↓

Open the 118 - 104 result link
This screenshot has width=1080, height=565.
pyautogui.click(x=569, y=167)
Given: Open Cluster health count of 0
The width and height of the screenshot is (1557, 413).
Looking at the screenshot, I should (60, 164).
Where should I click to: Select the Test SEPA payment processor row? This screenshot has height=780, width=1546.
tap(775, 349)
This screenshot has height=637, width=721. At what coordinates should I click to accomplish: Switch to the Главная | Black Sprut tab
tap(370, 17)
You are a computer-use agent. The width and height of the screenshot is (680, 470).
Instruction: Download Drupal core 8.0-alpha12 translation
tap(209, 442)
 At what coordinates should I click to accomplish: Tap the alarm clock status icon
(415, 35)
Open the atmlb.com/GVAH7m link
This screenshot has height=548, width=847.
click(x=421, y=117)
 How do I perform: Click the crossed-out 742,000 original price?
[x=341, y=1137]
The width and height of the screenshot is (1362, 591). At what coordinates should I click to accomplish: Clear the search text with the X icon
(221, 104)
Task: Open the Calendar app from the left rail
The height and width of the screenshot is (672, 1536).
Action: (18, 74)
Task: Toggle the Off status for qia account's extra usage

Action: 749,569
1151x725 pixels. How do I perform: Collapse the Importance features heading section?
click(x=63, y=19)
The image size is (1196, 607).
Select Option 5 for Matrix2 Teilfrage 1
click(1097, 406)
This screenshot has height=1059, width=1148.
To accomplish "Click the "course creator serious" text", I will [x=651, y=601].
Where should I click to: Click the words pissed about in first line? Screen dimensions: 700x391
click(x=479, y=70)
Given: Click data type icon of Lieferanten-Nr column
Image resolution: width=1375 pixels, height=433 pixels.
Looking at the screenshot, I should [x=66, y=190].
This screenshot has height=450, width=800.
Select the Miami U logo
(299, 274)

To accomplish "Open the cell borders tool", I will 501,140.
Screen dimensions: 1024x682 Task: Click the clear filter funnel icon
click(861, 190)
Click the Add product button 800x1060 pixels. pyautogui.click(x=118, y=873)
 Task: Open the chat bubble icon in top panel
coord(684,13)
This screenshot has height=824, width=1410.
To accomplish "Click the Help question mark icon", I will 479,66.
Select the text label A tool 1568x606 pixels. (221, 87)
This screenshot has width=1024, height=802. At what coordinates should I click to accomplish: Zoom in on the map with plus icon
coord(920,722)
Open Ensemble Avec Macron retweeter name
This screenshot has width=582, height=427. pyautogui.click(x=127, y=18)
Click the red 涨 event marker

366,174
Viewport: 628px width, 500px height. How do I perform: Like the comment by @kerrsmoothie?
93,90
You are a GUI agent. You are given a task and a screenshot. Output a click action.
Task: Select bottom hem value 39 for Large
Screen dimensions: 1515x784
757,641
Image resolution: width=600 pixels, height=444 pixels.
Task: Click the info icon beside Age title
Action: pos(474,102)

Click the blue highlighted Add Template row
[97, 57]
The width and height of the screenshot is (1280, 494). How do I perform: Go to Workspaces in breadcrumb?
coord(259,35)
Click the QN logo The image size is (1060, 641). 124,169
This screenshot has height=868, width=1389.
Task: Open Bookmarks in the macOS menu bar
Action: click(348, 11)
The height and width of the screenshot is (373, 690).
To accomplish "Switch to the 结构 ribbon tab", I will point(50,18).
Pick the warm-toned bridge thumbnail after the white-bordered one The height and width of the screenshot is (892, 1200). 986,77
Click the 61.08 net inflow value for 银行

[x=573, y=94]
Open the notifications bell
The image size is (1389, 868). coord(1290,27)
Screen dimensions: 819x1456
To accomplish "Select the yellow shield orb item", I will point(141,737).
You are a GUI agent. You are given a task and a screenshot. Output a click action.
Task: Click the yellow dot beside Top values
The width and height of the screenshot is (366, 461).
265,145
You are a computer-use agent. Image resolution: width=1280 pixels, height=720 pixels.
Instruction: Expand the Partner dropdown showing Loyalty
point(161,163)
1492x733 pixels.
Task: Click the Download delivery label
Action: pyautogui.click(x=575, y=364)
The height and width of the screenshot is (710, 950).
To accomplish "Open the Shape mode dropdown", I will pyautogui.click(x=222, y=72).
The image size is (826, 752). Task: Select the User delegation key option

↑

**WORK REQUEST**. Find the word "agent" in the entries, and copy every line it shows up in.

**WRITTEN ANSWER**.
You are a computer-use agent. The width and height of the screenshot is (680, 470).
You are a GUI agent. You are given a task and a screenshot. Output a click action.
You are a GUI agent. You are given a task and a screenshot. Output a click action.
You are a computer-use agent. Image resolution: width=1280 pixels, height=720 pixels.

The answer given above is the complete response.